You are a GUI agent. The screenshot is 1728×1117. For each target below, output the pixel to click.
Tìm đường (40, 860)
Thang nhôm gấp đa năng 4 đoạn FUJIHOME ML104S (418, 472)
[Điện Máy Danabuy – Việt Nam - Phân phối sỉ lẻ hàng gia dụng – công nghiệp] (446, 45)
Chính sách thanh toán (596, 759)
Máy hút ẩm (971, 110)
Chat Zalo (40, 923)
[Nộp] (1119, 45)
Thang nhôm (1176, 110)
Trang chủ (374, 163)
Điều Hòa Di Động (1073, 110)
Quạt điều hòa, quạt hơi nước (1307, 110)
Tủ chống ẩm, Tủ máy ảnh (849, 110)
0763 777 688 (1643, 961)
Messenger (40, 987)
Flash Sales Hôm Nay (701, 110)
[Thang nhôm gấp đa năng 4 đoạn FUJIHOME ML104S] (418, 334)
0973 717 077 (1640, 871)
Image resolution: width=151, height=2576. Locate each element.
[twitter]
==
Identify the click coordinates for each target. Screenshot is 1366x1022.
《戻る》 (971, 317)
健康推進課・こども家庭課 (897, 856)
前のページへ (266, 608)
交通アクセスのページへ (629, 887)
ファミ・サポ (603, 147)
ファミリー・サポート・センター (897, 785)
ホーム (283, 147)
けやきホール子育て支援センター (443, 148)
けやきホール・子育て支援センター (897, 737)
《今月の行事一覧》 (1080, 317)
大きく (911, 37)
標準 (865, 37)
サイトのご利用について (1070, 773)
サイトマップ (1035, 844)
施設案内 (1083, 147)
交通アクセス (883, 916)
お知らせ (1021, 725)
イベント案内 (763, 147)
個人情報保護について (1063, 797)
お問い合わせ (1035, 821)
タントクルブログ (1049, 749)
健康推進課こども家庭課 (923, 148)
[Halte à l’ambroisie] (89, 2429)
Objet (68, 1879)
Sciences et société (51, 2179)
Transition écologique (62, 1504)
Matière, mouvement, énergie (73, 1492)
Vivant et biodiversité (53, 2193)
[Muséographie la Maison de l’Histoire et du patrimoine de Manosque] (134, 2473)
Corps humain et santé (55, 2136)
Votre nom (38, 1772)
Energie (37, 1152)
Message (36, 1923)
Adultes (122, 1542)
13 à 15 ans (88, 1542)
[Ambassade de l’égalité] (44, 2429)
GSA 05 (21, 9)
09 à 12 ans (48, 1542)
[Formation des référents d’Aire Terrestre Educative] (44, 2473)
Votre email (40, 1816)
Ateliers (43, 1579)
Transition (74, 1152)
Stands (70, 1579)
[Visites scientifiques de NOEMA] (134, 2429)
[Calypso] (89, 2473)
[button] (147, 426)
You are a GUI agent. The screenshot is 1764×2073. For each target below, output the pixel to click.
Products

ACTION ITEM: Would you print exactly, and only, the lines of the data above from the line with "You are a GUI agent. The screenshot is 1728×1117." through the line with "Chính sách thanh toán (596, 759)", inclusive?

ANSWER:
You are a GUI agent. The screenshot is 1728×1117. For each target below, output the pixel to click.
Tìm đường (40, 860)
Thang nhôm gấp đa năng 4 đoạn FUJIHOME ML104S (418, 472)
[Điện Máy Danabuy – Việt Nam - Phân phối sỉ lẻ hàng gia dụng – công nghiệp] (446, 45)
Chính sách thanh toán (596, 759)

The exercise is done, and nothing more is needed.